POURQUOI ETUDIER L’EAU D’ABREUVEMENT ?

En élevage laitier, les trois quarts de la consommation d’eau sont liés à l’abreuvement. Les volumes bus représentent 4 à 7,5 l d’eau/l de lait produit (encadré 1) [10]. Le coût de l’eau est conséquent lorsqu’elle provient du réseau public. Sa qualité est cruciale lorsqu’elle est issue de puits ou de forages privés. Les perspectives de réchauffement climatique se traduiront vraisemblablement par une augmentation de la fréquence des périodes de sécheresse dans le sud de l’Europe, y compris en France (selon le Groupe d’experts intergouvernemental sur l’évolution du climat).

À ce jour, l’eau n’est pas toujours considérée comme un facteur potentiellement limitant de la santé ou de la productivité des troupeaux. Pourtant, une restriction partielle se traduit par une baisse notable d’ingestion et de production laitière dans les 48 heures [3]. L’eau ne doit pas être rationnée, mais elle n’est pas toujours disponible ad libitum. L’évaluation des besoins des animaux permet de contrôler que les quantités d’eau offertes ne sont pas limitantes. Les cas de sous-abreuvement pourraient être fréquents dans les exploitations laitières en France.
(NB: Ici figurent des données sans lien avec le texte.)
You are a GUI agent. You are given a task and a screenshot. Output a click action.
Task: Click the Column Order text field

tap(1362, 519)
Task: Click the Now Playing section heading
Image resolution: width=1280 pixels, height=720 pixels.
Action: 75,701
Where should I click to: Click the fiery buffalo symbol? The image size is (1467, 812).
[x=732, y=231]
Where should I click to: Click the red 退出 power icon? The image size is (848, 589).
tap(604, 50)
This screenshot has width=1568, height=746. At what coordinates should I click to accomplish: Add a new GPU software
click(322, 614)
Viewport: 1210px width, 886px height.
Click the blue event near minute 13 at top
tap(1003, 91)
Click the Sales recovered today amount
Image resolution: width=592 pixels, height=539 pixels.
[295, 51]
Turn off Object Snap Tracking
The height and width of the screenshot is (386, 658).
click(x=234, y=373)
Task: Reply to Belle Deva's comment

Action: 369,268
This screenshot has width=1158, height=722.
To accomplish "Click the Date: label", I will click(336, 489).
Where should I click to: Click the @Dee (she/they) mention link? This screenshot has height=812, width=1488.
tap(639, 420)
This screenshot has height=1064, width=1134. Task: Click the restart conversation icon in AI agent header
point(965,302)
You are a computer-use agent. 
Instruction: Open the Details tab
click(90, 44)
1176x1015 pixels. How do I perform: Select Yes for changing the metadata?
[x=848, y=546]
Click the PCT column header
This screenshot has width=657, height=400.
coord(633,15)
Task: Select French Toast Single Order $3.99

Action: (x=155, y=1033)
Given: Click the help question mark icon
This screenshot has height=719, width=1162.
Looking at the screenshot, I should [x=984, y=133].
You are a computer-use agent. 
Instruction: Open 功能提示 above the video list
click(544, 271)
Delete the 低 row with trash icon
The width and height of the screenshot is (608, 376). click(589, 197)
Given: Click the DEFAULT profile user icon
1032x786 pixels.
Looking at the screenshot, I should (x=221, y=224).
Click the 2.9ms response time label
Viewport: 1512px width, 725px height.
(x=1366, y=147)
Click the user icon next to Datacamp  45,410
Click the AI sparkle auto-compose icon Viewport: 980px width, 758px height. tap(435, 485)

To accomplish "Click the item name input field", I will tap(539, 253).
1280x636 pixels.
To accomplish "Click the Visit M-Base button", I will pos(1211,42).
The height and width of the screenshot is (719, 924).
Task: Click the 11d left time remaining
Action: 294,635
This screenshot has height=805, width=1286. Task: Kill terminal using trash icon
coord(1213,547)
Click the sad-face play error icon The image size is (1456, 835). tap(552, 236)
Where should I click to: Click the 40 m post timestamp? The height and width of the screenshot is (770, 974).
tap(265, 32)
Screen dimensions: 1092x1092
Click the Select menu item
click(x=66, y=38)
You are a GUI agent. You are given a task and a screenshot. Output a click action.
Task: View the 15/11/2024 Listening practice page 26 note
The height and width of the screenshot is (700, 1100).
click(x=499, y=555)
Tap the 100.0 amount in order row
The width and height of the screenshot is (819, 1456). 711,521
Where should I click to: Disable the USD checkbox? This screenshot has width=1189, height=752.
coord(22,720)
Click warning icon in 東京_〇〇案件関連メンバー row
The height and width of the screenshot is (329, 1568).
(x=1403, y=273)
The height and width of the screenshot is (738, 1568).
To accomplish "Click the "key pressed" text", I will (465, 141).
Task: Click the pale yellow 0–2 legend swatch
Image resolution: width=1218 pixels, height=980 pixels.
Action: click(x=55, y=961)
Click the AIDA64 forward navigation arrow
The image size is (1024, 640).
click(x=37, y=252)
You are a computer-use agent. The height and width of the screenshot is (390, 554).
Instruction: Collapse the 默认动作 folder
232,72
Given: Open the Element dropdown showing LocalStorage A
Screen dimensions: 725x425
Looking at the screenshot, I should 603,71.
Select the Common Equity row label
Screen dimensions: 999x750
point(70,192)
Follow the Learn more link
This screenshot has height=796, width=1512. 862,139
L’application du protocole d’estimation du bien-être animal Welfare Quality(r) aux élevages laitiers français a montré que “l’absence de soif” était respectée de façon extrêmement hétérogène sur notre territoire [4, 5].

Connaître les besoins en eau des animaux facilite la suspicion de fuites sur les réseaux de distribution des élevages laitiers. Sur six exploitations dont les consommations ont été suivies chaque semaine sur une année, deux se sont distinguées par des fuites avérées supérieures à 10 % des volumes consommés (étude dans le cadre du projet Casdar) [10]. Détecter les fuites représente sans doute le levier le plus important pour augmenter l’efficacité d’utilisation de l’eau dans les élevages. Depuis 2006, les compteurs d’eau sont obligatoires, y compris sur les puits et forages privés(1).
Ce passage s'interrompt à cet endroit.